= Provided material =
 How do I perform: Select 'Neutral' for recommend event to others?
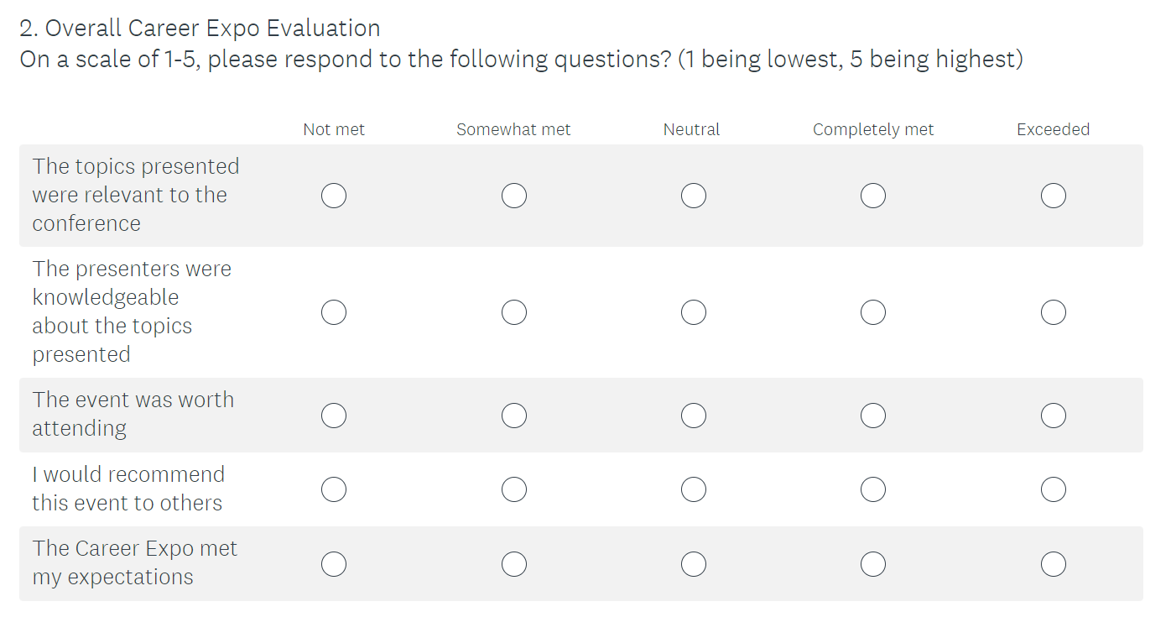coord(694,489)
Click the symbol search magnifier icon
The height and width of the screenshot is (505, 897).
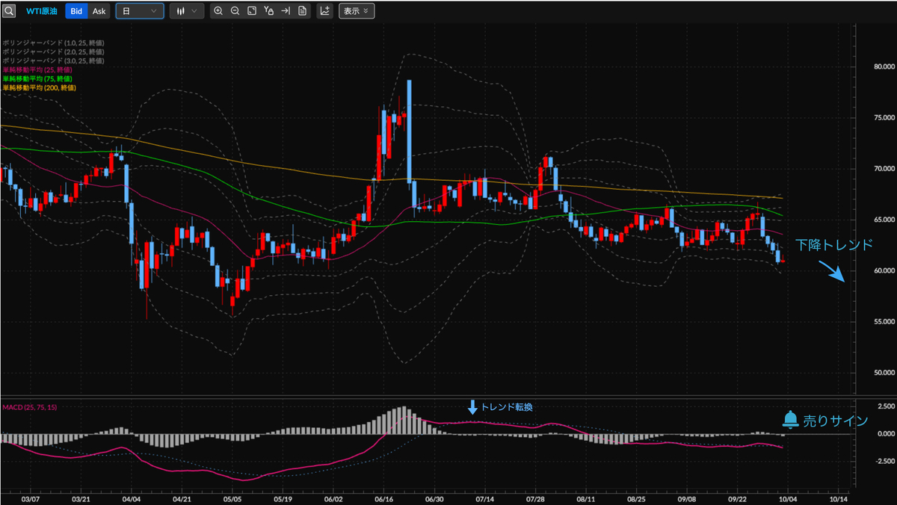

* * *

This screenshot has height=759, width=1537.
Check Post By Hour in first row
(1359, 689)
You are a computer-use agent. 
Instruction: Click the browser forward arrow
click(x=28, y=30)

= Exercise prompt =
Out of the records above, set down only the lines from the one that contains "How do I perform: Select" through the one that contains "The height and", unchanged and without the pictures.

= Response area =
 How do I perform: Select 'Neutral' for recommend event to others?
coord(694,489)
Click the symbol search magnifier icon
The height and width of the screenshot is (505, 897).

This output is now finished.